__Exercise objective__. Copy out the material below word for word, leaving out the pictures.

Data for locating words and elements
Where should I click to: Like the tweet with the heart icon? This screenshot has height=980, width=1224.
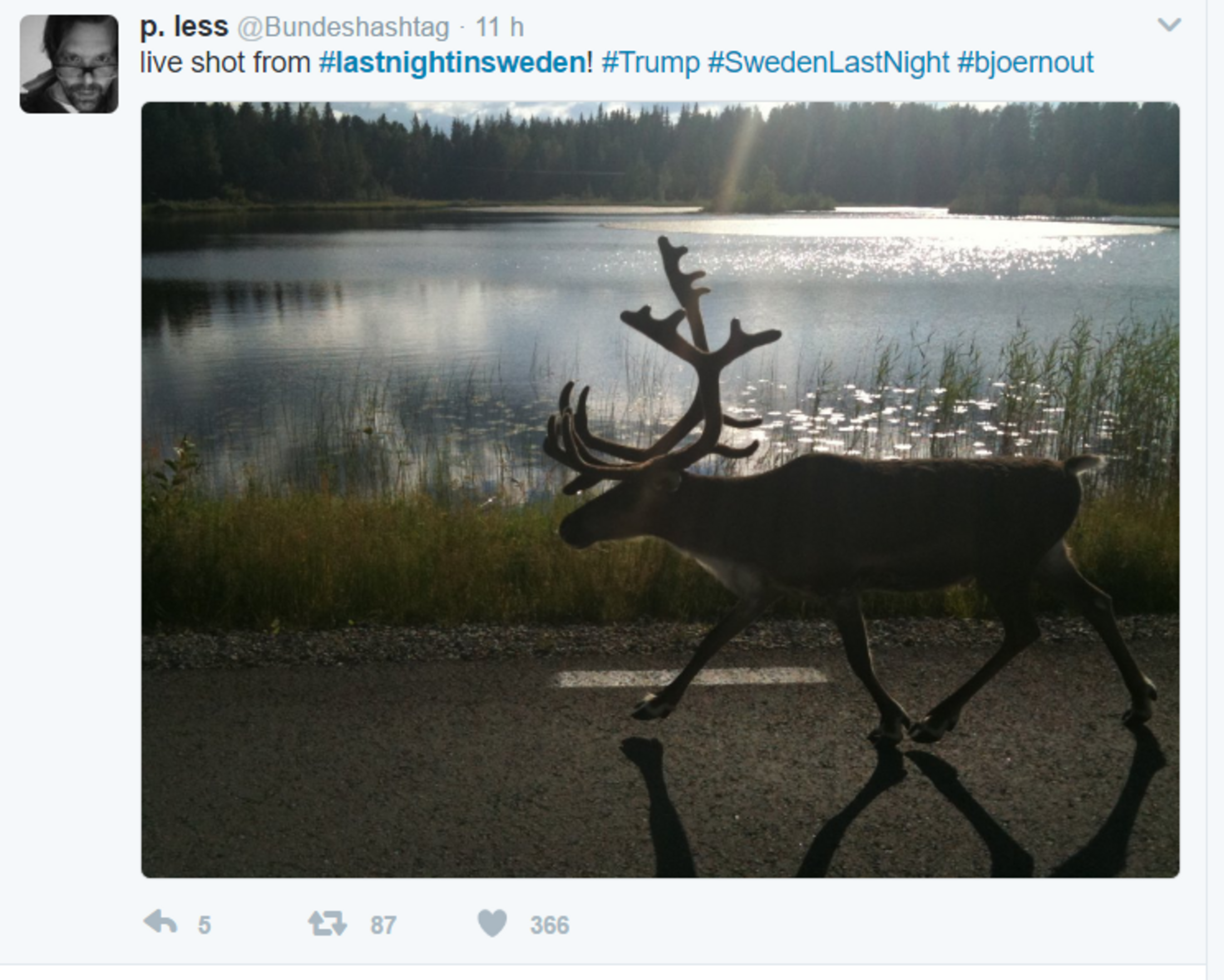pos(492,923)
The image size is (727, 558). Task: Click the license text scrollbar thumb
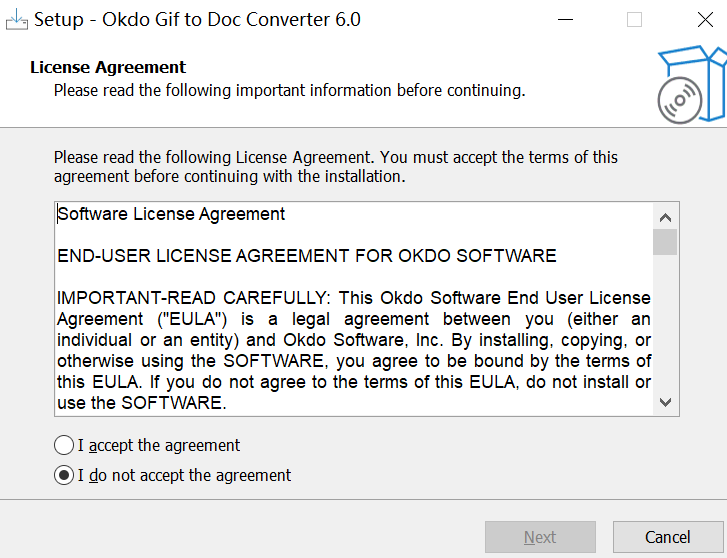pos(666,242)
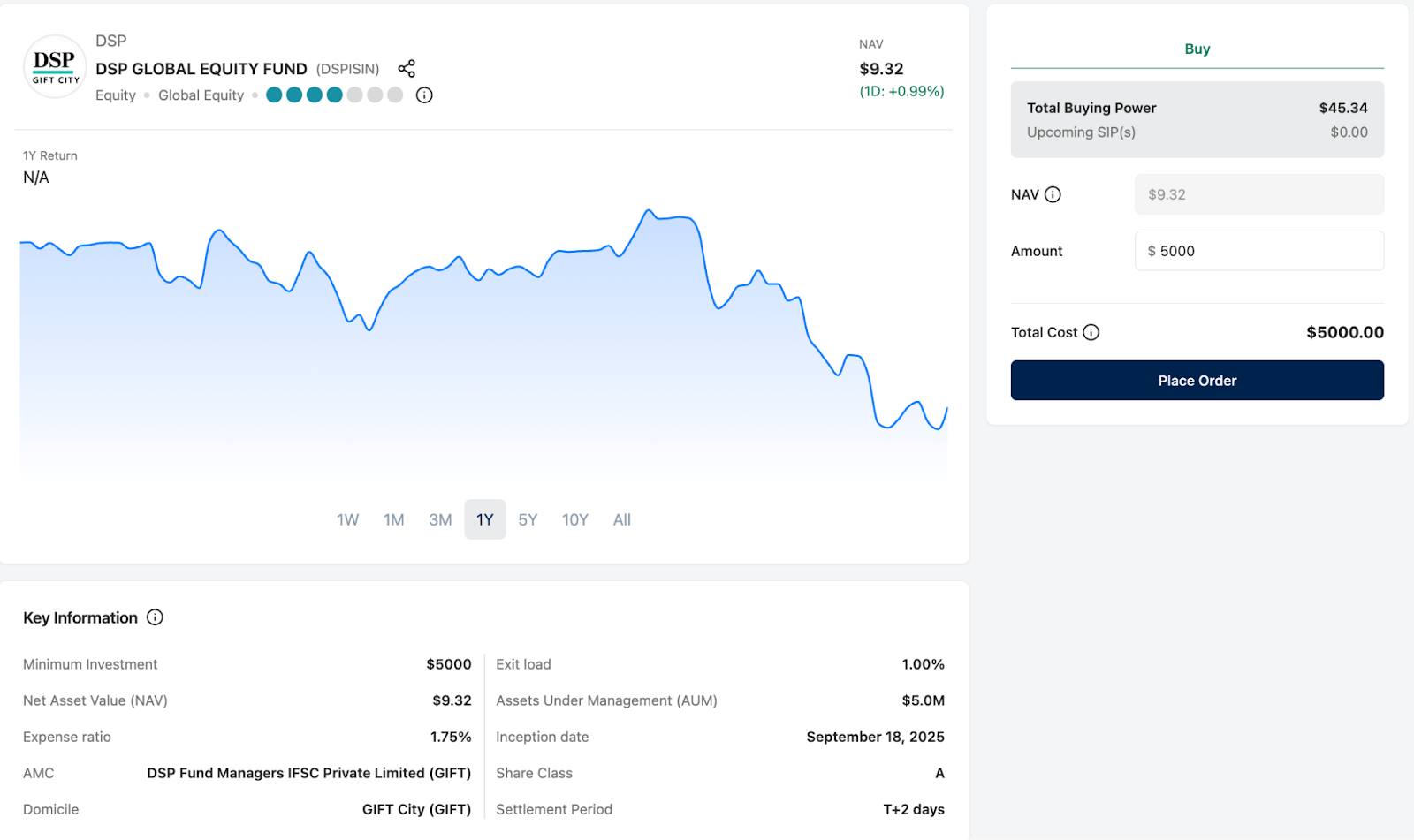This screenshot has height=840, width=1414.
Task: Select the 10Y time range
Action: (x=575, y=520)
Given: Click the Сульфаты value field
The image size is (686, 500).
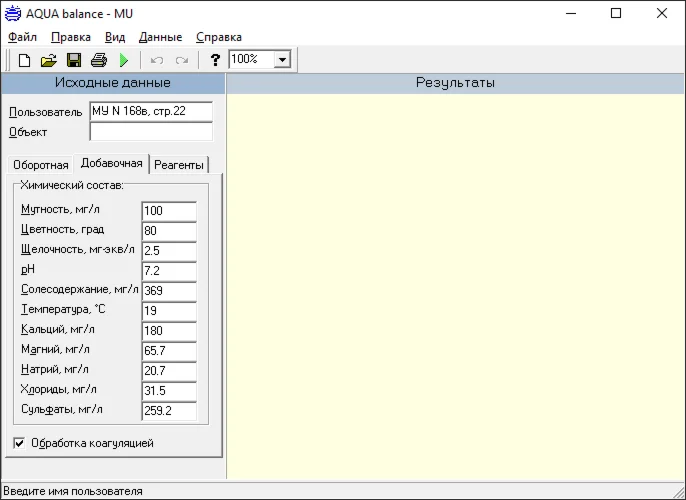Looking at the screenshot, I should click(168, 411).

__Finished task__.
Where should I click to: Like the tweet with the heart icon? This screenshot has height=980, width=1224.
pos(492,923)
The image size is (727, 558). Task: Click the license text scrollbar thumb
pos(666,242)
This screenshot has height=840, width=1414.
Task: Select the 10Y time range
Action: (x=575, y=520)
Given: Click the Сульфаты value field
The image size is (686, 500).
Looking at the screenshot, I should click(168, 411).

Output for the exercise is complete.